[PROBLEM TO SOLVE]: From the line containing "Click the 2033 bar labeled 1609" to the last line of the listing, transcribe exactly and add nothing else; keep both ends and omit pictures.

Start of LISTED RECORDS

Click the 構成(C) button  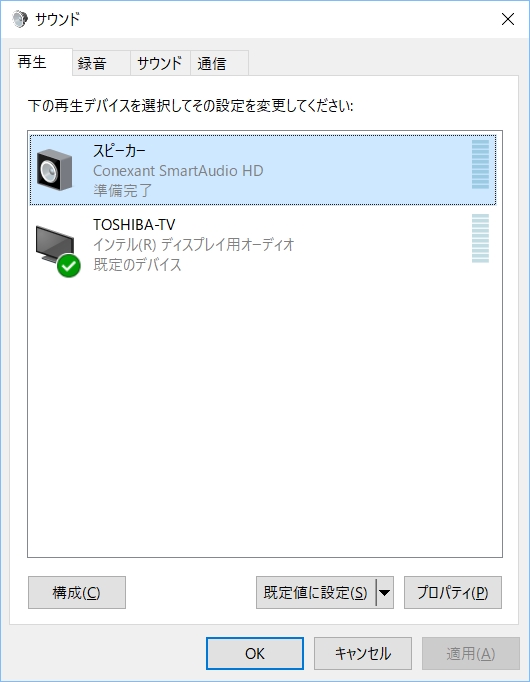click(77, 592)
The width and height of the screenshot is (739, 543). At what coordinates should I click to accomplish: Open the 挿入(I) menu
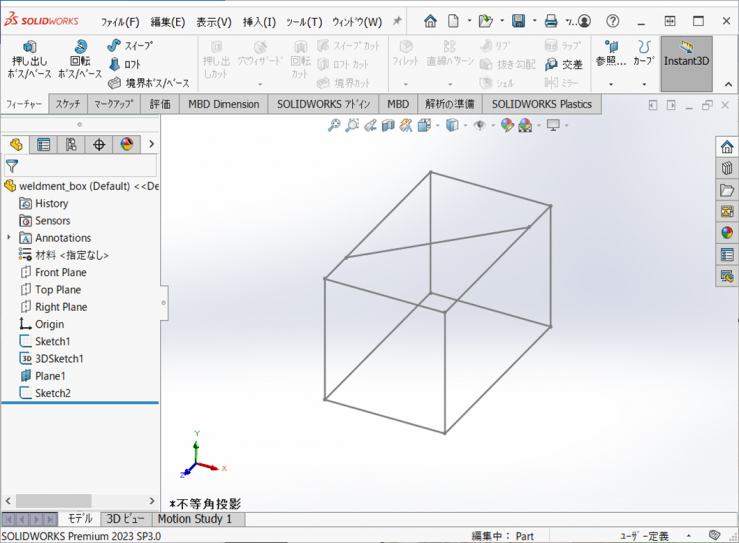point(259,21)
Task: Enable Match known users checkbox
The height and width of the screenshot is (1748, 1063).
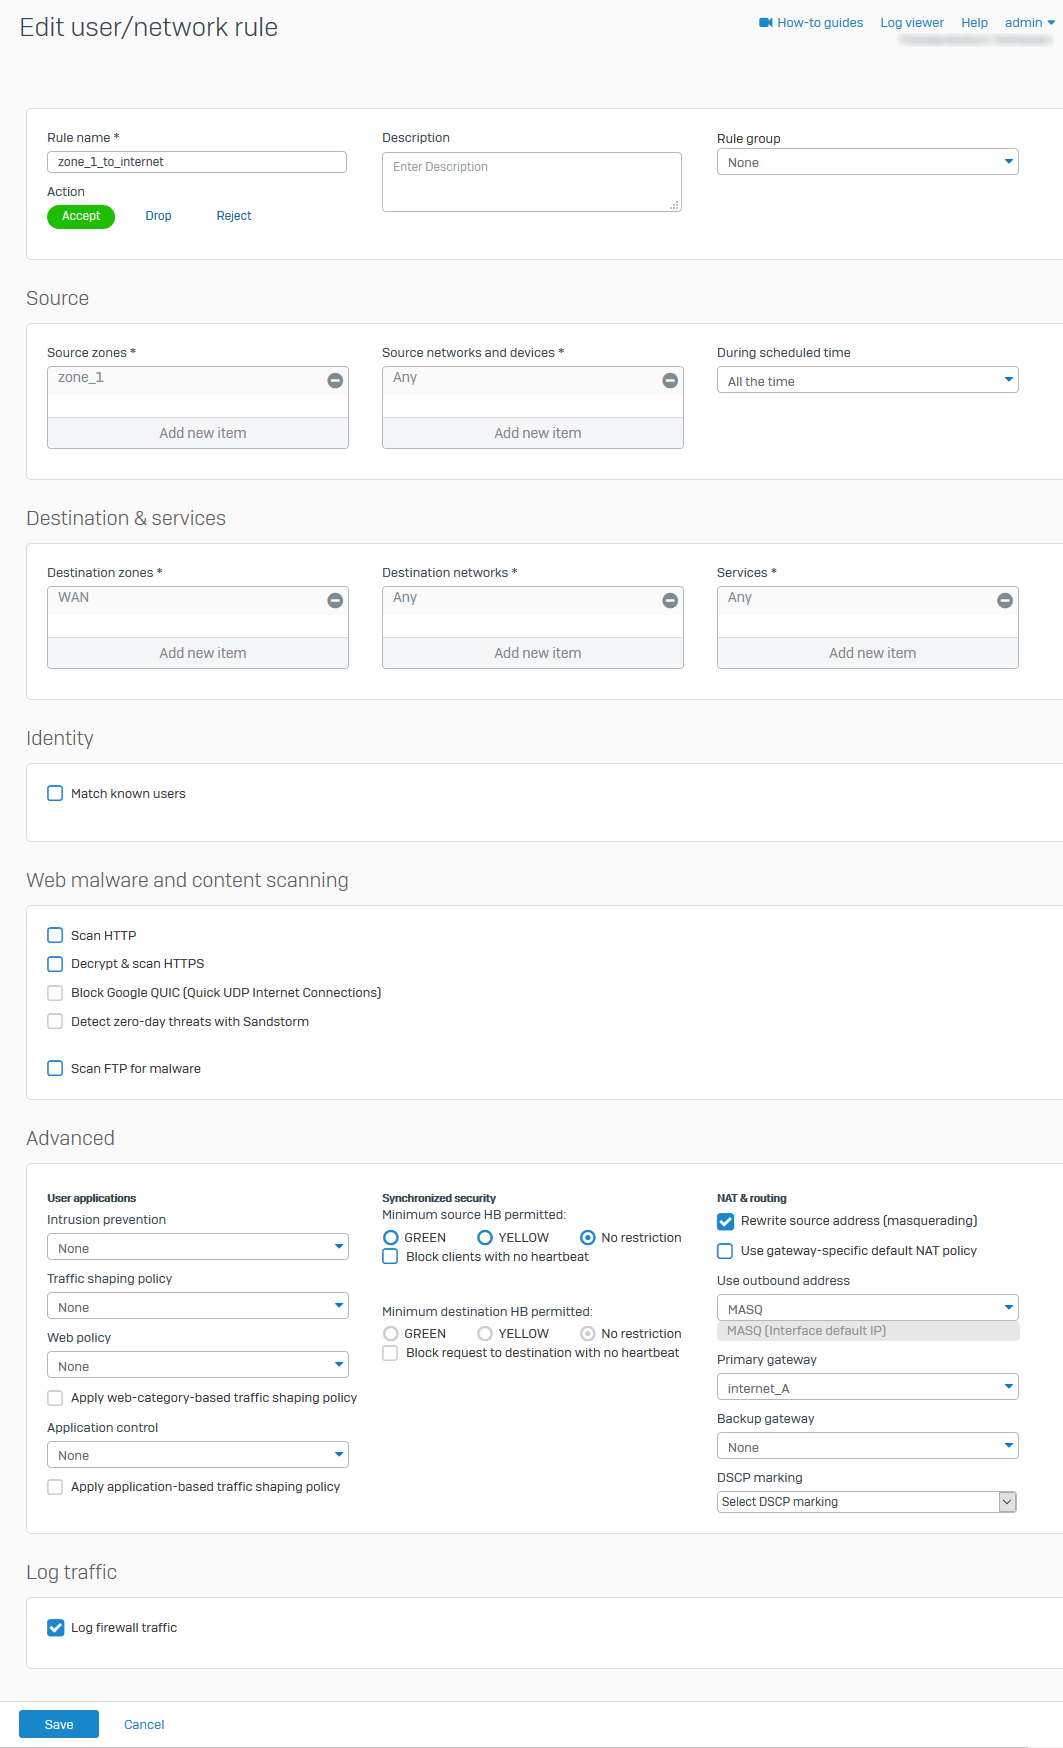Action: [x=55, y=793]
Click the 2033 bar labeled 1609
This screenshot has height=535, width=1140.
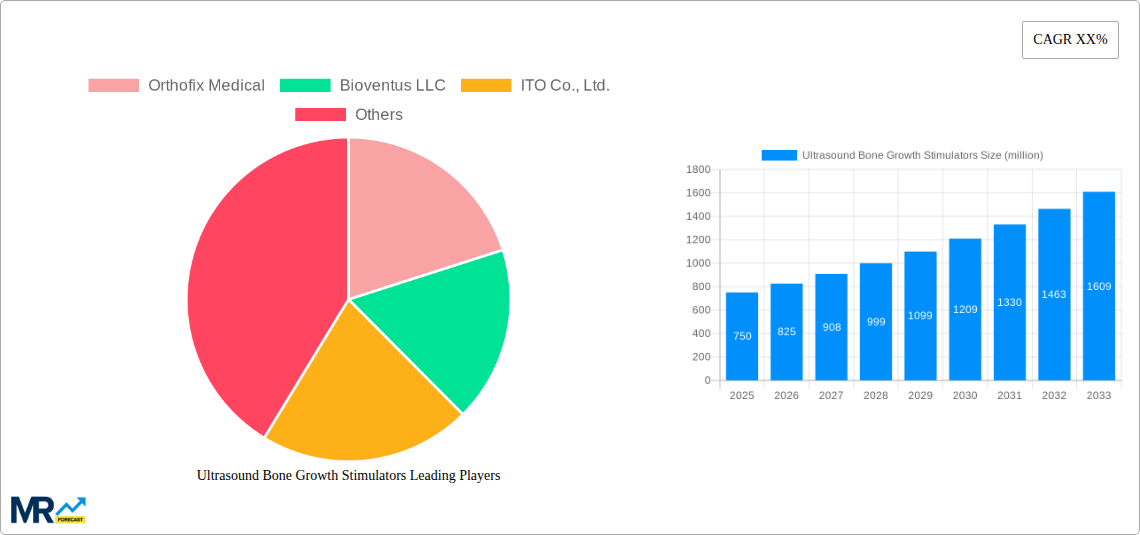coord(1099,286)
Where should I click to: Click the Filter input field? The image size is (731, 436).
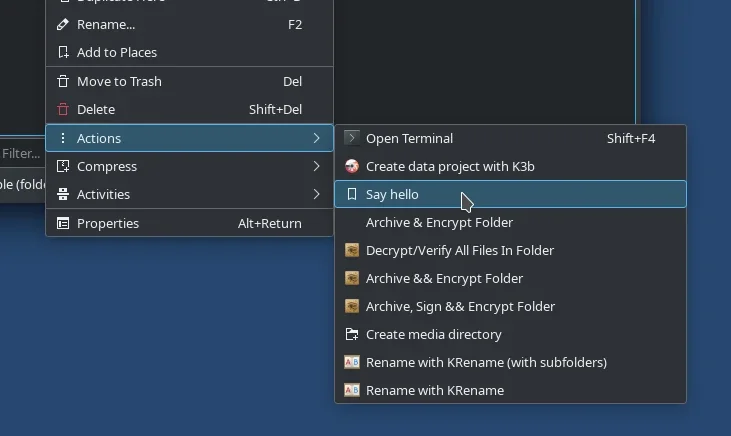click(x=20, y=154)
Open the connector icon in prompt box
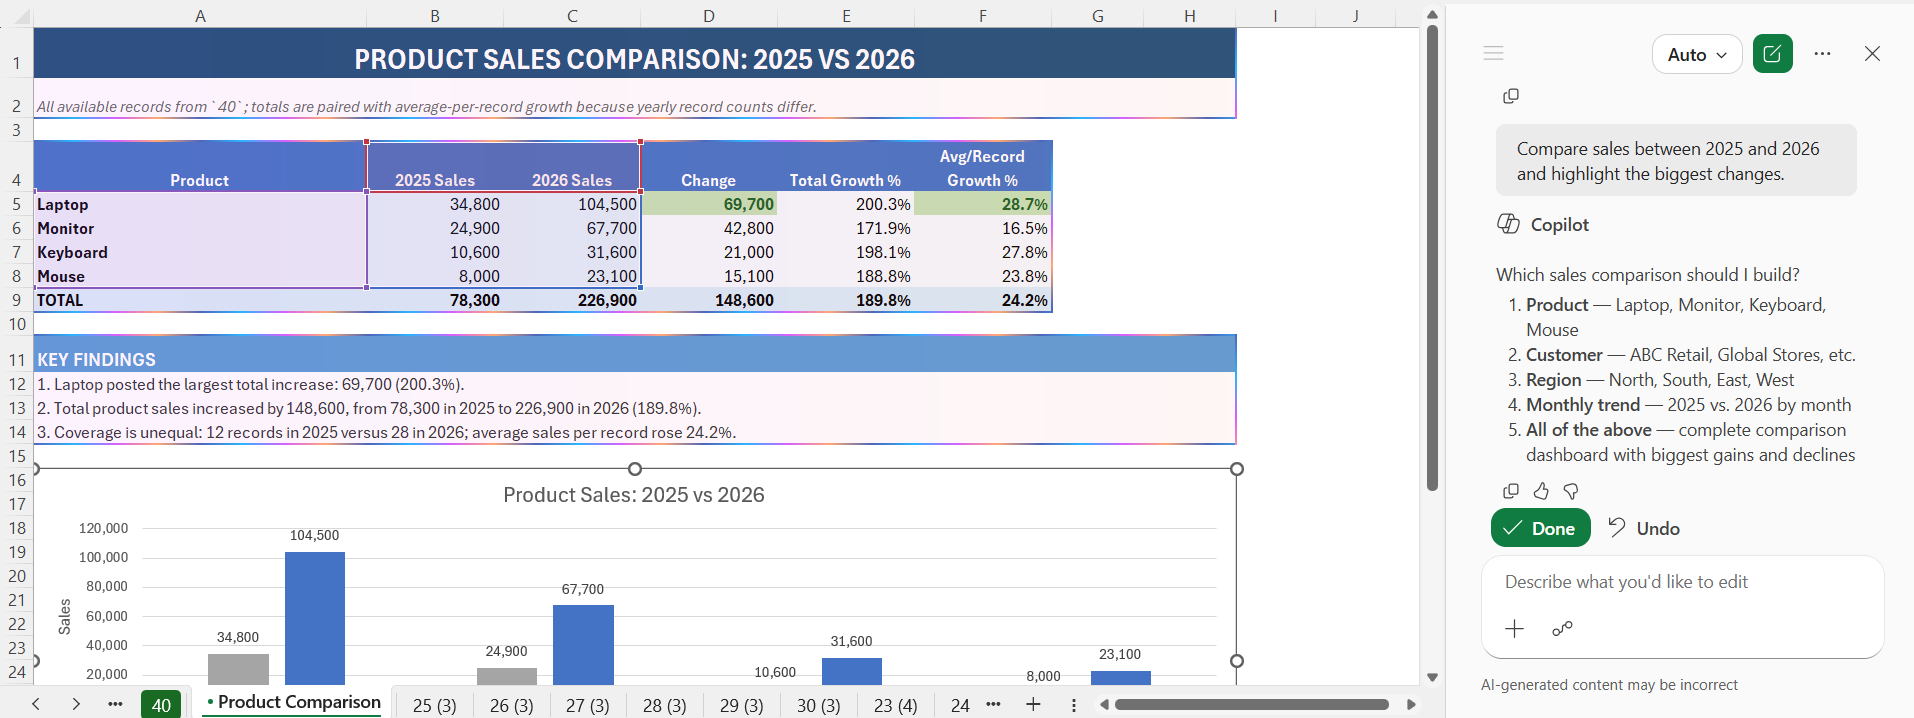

End of LISTED RECORDS

[RESPONSE TO THE TASK]:
Click the 2033 bar labeled 1609
This screenshot has height=535, width=1140.
coord(1099,286)
Where should I click to: Click the Filter input field? The image size is (731, 436).
click(x=20, y=154)
Open the connector icon in prompt box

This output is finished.